Posted by: Anon | January 10, 2007 at 09:29 PM
I wish you'd had better news about your pregnancy. I will continue to hope and pray for your baby, who is still alive. It is very hard to deal with so many crises at once. My mother's cancer severely complicated my grieving process for my miscarriage. I simply could not deal with so much all at one time. I wish I could help you somehow. I don't understand why these things happen, either. One thing that I felt at the time was a desperate sense of insecurity, as if every single thing that I love in my life could now be ripped away from me. It has taken me a long time to get back to a sense of peace and trust. I had horrible visions of my whole house burning down, my husband and son dying. You go through life thinking that there is some kind of limit on the pain and loss you can experience at one time, and then there's not, and that is a deeply frightening realization. But God can get us through it. Trust in him and he will pull you through. That is the one thing that cannot be taken from you. I never thought I would feel okay again, but I do. You will, too. I continue to pray for you.
Posted by: Ersza | January 10, 2007 at 10:16 PM
I'm still praying too.
Posted by: Juliet | January 11, 2007 at 02:24 AM
praying for you and your family and friends.
Posted by: janet | January 11, 2007 at 07:56 AM
Your name is now at the TOP of the prayer list - for whatever you need to cope and survive and keep trusting God. Also sending an internet hug!
Posted by: Salome Ellen | January 11, 2007 at 08:03 AM
I will continue to pray and hope for you and your baby and family. It is a matter of prayer, and togetherness that will get you through this hard time.
Prayers for you, and your baby, your father and family, and your dear friend.
My heart goes out to you.
Posted by: Krystle | January 11, 2007 at 09:27 AM
Prayers. I'm so sorry.
Posted by: Jennifer | January 11, 2007 at 10:12 AM
Jill - I have no words that will make this all better, but I wish that I did.

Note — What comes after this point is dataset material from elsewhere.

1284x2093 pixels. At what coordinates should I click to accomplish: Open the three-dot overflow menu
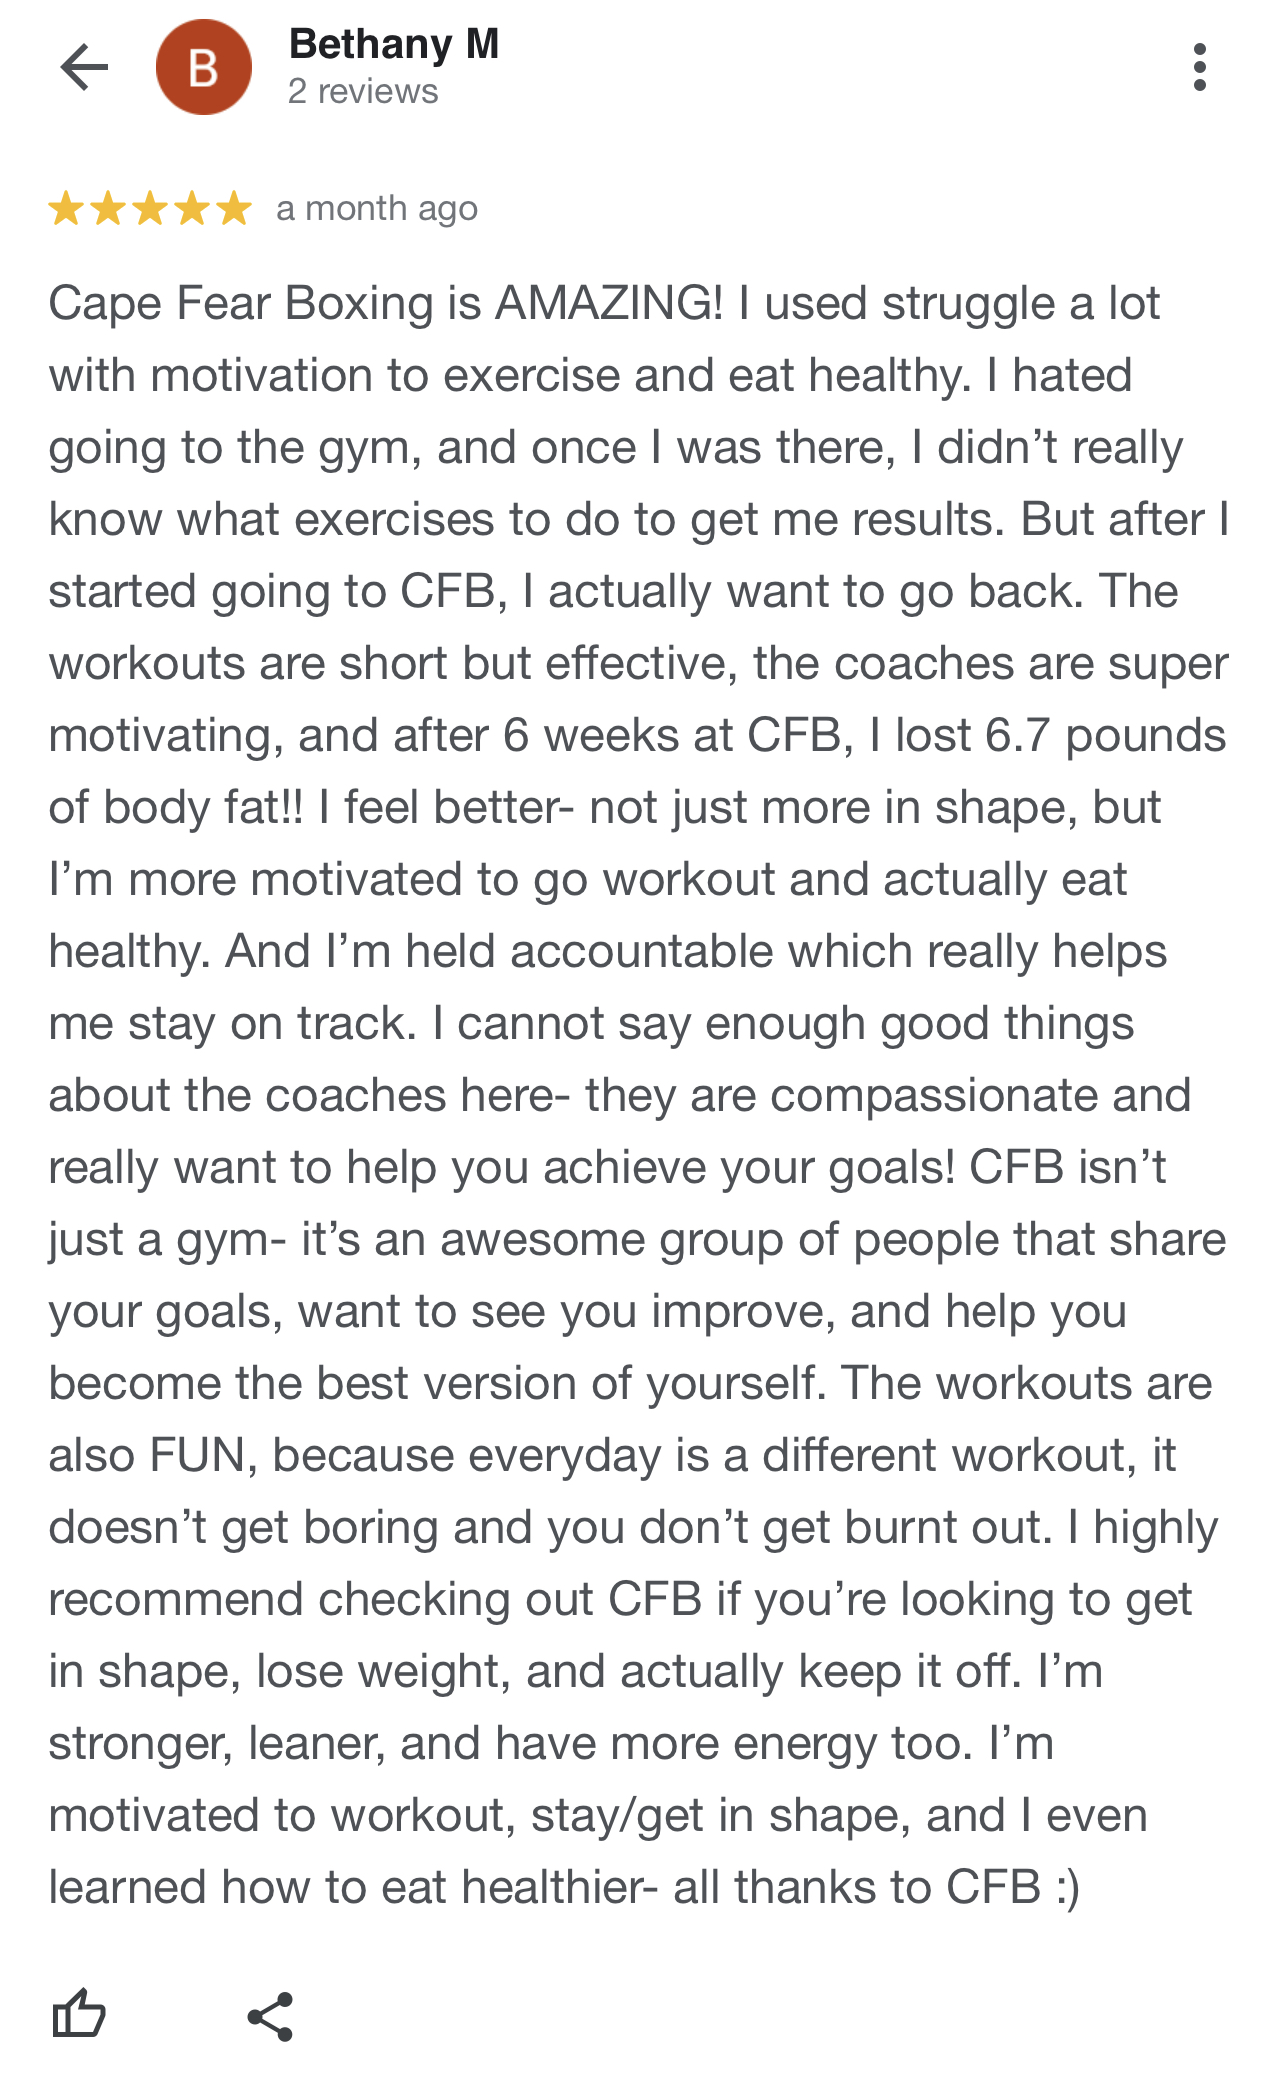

Know that you, your family, and your friend are all in my prayers. Sending love your way and praying for all of you.
Posted by: Sami | January 11, 2007 at 10:40 AM
This is so heartbreaking- I'm sorry life has thrown so much crap your way in such a short period of time. Thinking of you, and your dad, and your friend, and your baby...

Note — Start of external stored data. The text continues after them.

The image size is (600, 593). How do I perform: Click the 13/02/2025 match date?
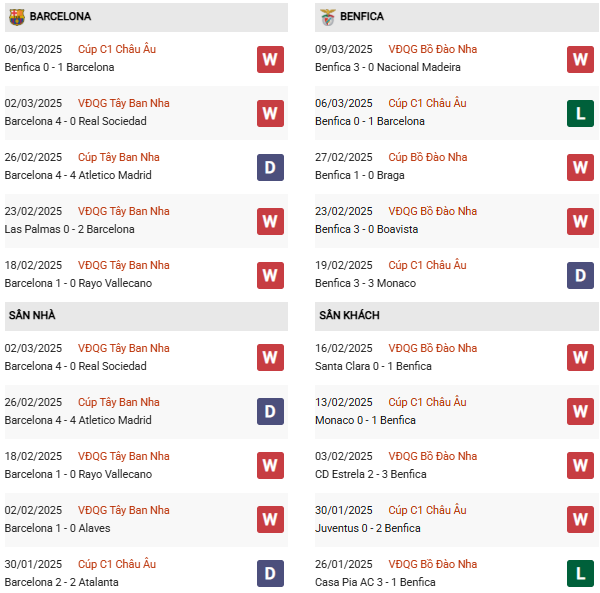click(x=343, y=402)
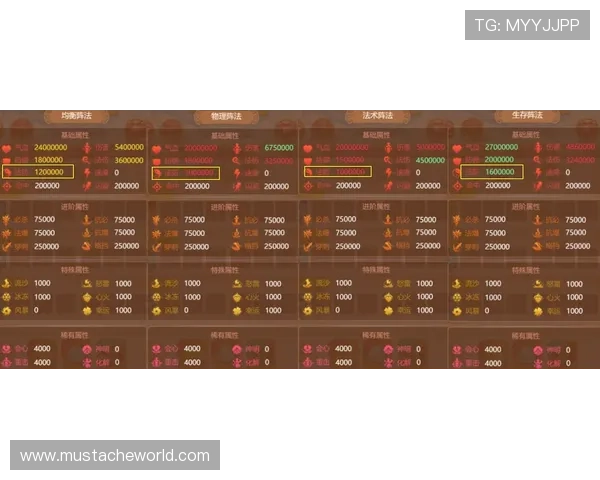Choose the 生存阵法 formation tab
600x480 pixels.
[527, 116]
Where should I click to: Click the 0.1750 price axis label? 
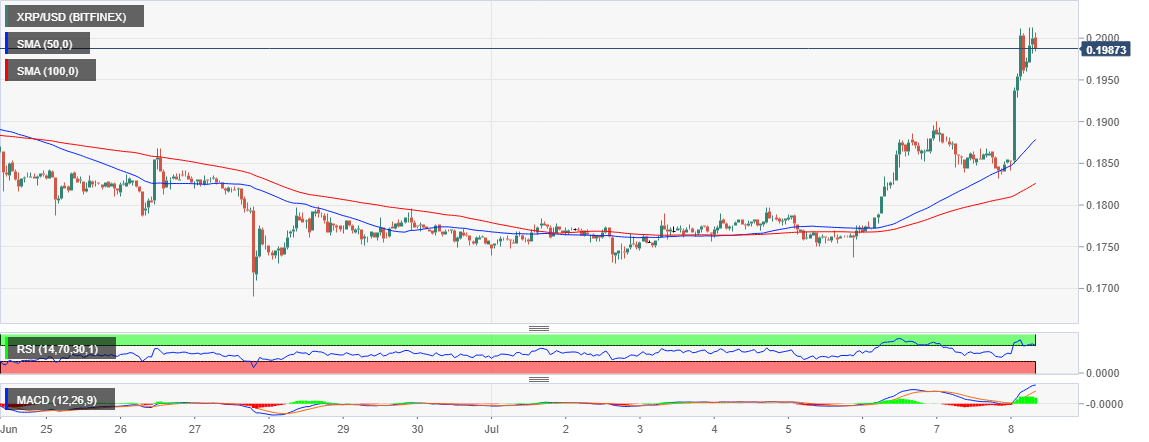tap(1101, 247)
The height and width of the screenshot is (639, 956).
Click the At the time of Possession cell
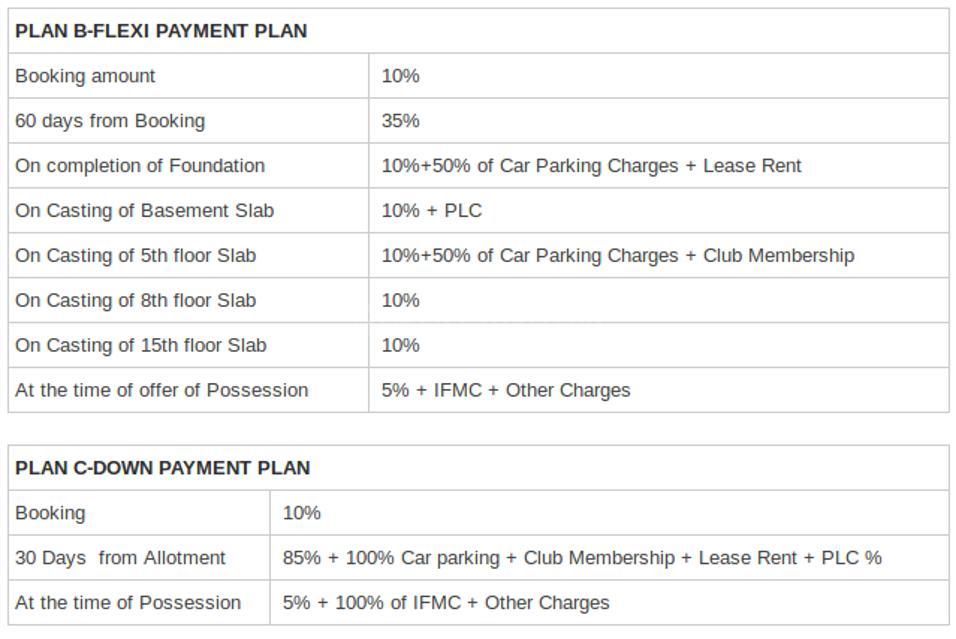[x=128, y=603]
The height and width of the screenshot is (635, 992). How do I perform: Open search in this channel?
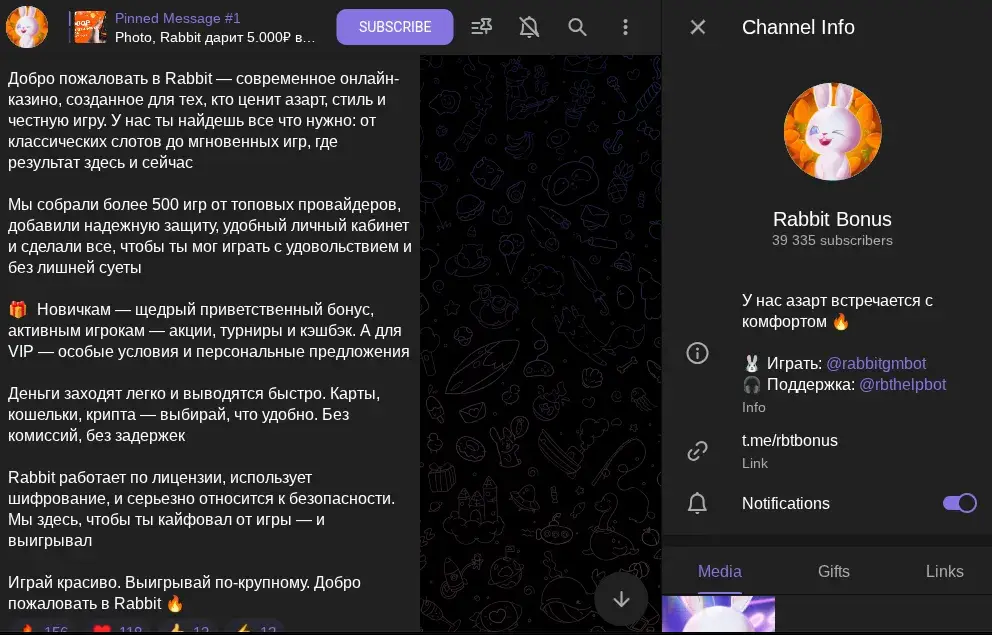(x=577, y=27)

Posted by: Leggy | January 11, 2007 at 11:40 AM
Wow. I had been checking back on your blog since the holidays ended and just got caught up today. I am so sorry for all the things you are dealing with right now. It does seem that things come in waves..almost to the point where it is hard to believe. My MIL always told me (when we were going through IF) that "what doesn't kill you makes you stronger". It really didnt give me much comfort at the time but it turned out to be true. You, your family and your friend are in my thoughts and prayers.
Posted by: Chris | January 11, 2007 at 03:19 PM
I'm very sorry to read this news. I know nothing I say will help, but I am sending strength to you to get through all of this.
Posted by: MichelleL | January 11, 2007 at 04:21 PM
Jill, like everyone here, I wish there were words that could truly express what I think and that they could be of comfort. You are so strong and brave. God Bless You.
Posted by: Jill | January 11, 2007 at 05:25 PM
Jill, I check regularly in the hopes that there will be good news, and I'm stunned and heartbroken to read that you are going through this much heartache all at once. My prayers are with you, your family and your friend.
Posted by: halloweenlover | January 11, 2007 at 05:31 PM
Jill, I am so, so sorry for all that is happening in your life.
Posted by: kati | January 11, 2007 at 08:55 PM
Oh Man!
What I don't understand is how 1 woman can suffer so much and stay as strong as you have been. I admire that you can't be taken down. This will all come back to you in the end, somehow. You will see a light at the end of the tunnel, eventually.
((((HUGS))))
Posted by: Marz | January 11, 2007 at 10:37 PM
I'm so sorry. Sending you love, strength, and prayers.